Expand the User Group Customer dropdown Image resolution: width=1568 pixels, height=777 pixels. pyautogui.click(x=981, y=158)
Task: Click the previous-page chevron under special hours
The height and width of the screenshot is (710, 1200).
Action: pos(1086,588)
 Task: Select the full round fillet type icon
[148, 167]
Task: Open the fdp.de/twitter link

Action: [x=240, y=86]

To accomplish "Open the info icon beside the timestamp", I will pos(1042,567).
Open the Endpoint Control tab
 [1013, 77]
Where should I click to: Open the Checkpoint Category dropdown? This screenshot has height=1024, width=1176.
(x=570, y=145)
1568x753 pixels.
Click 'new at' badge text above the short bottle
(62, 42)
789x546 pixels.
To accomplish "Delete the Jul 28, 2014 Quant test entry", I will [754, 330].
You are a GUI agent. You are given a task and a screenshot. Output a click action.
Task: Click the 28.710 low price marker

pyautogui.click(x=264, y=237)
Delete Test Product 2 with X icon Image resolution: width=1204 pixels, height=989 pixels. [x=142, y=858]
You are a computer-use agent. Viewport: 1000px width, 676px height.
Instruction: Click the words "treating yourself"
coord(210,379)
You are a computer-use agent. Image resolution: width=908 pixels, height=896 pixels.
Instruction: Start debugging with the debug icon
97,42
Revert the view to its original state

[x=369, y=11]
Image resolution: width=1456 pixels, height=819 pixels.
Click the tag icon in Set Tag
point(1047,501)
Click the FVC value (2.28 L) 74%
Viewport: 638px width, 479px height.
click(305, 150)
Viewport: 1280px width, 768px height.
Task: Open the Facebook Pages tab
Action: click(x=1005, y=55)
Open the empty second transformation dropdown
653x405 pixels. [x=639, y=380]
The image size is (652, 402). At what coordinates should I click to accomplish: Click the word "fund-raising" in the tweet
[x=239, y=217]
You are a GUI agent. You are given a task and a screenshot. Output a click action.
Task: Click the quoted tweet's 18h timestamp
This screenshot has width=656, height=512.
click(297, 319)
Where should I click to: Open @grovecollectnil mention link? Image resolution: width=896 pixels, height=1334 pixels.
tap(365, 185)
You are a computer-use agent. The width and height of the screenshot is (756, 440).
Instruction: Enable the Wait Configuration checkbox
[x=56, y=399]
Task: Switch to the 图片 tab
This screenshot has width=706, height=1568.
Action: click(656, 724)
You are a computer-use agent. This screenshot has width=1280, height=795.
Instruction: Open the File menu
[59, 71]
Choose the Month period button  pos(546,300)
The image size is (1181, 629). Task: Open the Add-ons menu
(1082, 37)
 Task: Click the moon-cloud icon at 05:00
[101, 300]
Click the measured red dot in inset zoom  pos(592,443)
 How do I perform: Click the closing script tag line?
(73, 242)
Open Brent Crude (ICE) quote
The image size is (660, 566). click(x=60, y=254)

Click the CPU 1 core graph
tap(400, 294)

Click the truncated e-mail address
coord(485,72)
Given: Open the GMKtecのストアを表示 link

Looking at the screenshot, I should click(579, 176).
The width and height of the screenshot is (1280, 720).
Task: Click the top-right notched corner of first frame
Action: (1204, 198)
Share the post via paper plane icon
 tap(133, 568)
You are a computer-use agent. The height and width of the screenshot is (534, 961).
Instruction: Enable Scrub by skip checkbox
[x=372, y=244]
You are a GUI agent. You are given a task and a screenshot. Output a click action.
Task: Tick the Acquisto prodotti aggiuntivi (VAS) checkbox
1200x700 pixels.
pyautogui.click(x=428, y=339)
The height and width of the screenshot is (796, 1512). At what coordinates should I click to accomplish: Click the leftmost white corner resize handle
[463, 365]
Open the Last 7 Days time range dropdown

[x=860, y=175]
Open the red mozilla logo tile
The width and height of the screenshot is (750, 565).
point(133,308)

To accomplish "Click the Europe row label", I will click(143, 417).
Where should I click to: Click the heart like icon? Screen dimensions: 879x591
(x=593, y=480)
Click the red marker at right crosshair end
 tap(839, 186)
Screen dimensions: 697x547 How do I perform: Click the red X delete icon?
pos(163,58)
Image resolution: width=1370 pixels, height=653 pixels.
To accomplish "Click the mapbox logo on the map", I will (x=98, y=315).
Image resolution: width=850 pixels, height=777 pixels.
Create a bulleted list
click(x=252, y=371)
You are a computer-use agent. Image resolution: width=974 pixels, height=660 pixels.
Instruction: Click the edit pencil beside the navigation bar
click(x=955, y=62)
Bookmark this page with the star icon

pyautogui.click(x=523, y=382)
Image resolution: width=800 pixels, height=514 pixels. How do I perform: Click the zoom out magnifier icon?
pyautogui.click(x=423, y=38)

» **EXERCISE REQUIREMENTS**:
Your answer should be all lines from the data that contain "will".

» **RESPONSE TO THIS TASK**:
To accomplish "Open the info icon beside the timestamp", I will pos(1042,567).
To accomplish "Delete the Jul 28, 2014 Quant test entry", I will [754, 330].
To accomplish "Click the Europe row label", I will click(143, 417).
To accomplish "Click the mapbox logo on the map", I will (x=98, y=315).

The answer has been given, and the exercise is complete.